Gavin, lui, disait souffrir des moqueries provoquées par le documentaire. À l’école et dans son quartier, on l’insultait, on remettait en cause sa maladie, on le traitait d’homosexuel, on l’accusait de mentir. Il décrivait la douleur de la chimiothérapie, les vomissements, la toxicité des traitements, la violence d’entendre des gens nier son cancer. Il se disait blessé par ce que les médias faisaient à Michael et à lui-même. Sa colère n’était pas dirigée contre Jackson, mais contre ceux qui déformaient leur relation.
L’entretien s’acheva sur un élément essentiel : les enfants Arvizo jurèrent sur l’honneur, conformément aux lois de l’État de Californie, que tout ce qu’ils venaient de dire au sujet de Michael Jackson était vrai. Ce serment allait devenir, pour la défense, une pièce majeure. Comment expliquer qu’une famille décrivant Jackson comme un père aimant, innocent et généreux puisse, quelques mois plus tard, soutenir un récit aussi radicalement différent ?
Le témoignage de Davellin plaçait donc le jury face à deux versions inconciliables. À la barre, elle parlait de peur, de contrôle, d’alcool, de surveillance et de captivité. Dans l’enregistrement du 16 février 2003, elle et sa famille parlaient d’amour, de protection, de générosité et d’innocence. Entre ces deux récits, la défense allait tenter d’ouvrir un gouffre : celui de la crédibilité, du contexte, des intérêts, des pressions et des contradictions.

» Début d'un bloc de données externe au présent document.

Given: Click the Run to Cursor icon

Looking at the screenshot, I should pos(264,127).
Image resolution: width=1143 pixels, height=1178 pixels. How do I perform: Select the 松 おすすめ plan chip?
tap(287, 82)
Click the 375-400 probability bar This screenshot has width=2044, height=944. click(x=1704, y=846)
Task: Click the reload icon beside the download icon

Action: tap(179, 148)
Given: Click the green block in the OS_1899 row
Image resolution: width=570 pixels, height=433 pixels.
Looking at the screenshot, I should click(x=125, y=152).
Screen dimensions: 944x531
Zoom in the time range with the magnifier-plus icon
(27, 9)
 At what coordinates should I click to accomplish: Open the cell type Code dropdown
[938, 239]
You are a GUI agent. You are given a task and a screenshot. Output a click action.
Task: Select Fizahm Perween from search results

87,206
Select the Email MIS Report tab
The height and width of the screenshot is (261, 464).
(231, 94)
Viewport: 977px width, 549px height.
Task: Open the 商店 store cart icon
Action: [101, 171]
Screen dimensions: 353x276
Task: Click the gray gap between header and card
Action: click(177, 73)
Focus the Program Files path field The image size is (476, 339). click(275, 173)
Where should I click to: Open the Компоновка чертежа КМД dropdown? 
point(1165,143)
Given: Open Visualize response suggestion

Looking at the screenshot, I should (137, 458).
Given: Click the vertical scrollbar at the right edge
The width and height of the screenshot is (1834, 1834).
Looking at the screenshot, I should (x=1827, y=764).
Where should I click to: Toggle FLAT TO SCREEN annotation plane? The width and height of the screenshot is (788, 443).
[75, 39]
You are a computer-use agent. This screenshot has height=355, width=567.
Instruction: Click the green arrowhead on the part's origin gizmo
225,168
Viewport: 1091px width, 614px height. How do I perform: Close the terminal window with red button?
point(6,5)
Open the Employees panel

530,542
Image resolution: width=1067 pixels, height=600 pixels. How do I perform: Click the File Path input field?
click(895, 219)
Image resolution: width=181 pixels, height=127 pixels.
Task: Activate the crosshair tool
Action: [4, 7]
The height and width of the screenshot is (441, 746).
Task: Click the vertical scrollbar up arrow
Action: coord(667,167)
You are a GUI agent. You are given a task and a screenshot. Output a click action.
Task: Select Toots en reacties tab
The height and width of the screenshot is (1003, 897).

À cet instant du procès, l’affaire Arvizo cessait d’être un simple affrontement entre une star et ses accusateurs. Elle devenait l’histoire mouvante d’une famille pauvre, traumatisée, médiatisée, approchée par des célébrités, exposée aux journalistes, secouée par la maladie, la violence domestique, l’argent, la célébrité et les récits concurrents. Et au centre de cette histoire, Michael Jackson apparaissait tour à tour comme sauveur, suspect, père de substitution, cible, bienfaiteur ou prédateur supposé — selon le moment, selon la voix, selon la version que le jury choisissait de croire.